++++ Supplied data ++++

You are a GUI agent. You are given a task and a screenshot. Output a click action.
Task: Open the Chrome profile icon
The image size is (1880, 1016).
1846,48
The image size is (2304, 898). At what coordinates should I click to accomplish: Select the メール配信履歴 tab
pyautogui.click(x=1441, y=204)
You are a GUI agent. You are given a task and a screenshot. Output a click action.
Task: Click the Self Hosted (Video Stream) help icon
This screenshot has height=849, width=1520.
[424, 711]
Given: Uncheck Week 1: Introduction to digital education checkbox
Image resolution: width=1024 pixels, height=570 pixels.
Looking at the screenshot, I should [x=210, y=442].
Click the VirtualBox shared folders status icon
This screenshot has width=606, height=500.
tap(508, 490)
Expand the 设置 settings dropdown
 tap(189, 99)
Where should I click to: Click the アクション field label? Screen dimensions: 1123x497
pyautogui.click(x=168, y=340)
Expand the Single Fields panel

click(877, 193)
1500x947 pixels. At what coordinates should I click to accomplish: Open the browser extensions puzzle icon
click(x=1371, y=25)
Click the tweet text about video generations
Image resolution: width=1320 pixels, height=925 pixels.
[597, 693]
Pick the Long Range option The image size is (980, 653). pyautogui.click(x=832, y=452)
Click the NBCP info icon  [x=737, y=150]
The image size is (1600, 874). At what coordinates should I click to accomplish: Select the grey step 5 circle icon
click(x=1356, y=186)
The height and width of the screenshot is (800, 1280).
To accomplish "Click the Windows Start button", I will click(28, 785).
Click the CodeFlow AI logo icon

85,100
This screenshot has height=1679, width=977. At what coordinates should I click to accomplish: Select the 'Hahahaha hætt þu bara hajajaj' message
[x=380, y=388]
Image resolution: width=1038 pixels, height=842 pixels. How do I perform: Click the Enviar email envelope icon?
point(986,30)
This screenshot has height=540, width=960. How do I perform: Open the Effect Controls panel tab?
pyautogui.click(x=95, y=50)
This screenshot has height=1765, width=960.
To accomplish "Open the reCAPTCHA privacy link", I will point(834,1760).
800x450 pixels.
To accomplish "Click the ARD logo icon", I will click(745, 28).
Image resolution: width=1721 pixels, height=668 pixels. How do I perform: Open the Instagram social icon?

++++

### Assignment:
Go through the listing and write out each line exactly.

### Exercise output:
You are a GUI agent. You are given a task and a screenshot. Output a click action.
Task: Open the Chrome profile icon
The image size is (1880, 1016).
1846,48
The image size is (2304, 898). At what coordinates should I click to accomplish: Select the メール配信履歴 tab
pyautogui.click(x=1441, y=204)
You are a GUI agent. You are given a task and a screenshot. Output a click action.
Task: Click the Self Hosted (Video Stream) help icon
This screenshot has height=849, width=1520.
[424, 711]
Given: Uncheck Week 1: Introduction to digital education checkbox
Image resolution: width=1024 pixels, height=570 pixels.
Looking at the screenshot, I should [x=210, y=442].
Click the VirtualBox shared folders status icon
This screenshot has width=606, height=500.
tap(508, 490)
Expand the 设置 settings dropdown
 tap(189, 99)
Where should I click to: Click the アクション field label? Screen dimensions: 1123x497
pyautogui.click(x=168, y=340)
Expand the Single Fields panel

click(877, 193)
1500x947 pixels. At what coordinates should I click to accomplish: Open the browser extensions puzzle icon
click(x=1371, y=25)
Click the tweet text about video generations
Image resolution: width=1320 pixels, height=925 pixels.
[597, 693]
Pick the Long Range option The image size is (980, 653). pyautogui.click(x=832, y=452)
Click the NBCP info icon  [x=737, y=150]
The image size is (1600, 874). At what coordinates should I click to accomplish: Select the grey step 5 circle icon
click(x=1356, y=186)
The height and width of the screenshot is (800, 1280).
To accomplish "Click the Windows Start button", I will click(28, 785).
Click the CodeFlow AI logo icon

85,100
This screenshot has height=1679, width=977. At what coordinates should I click to accomplish: Select the 'Hahahaha hætt þu bara hajajaj' message
[x=380, y=388]
Image resolution: width=1038 pixels, height=842 pixels. How do I perform: Click the Enviar email envelope icon?
point(986,30)
This screenshot has height=540, width=960. How do I perform: Open the Effect Controls panel tab?
pyautogui.click(x=95, y=50)
This screenshot has height=1765, width=960.
To accomplish "Open the reCAPTCHA privacy link", I will point(834,1760).
800x450 pixels.
To accomplish "Click the ARD logo icon", I will click(745, 28).
Image resolution: width=1721 pixels, height=668 pixels. How do I perform: Open the Instagram social icon?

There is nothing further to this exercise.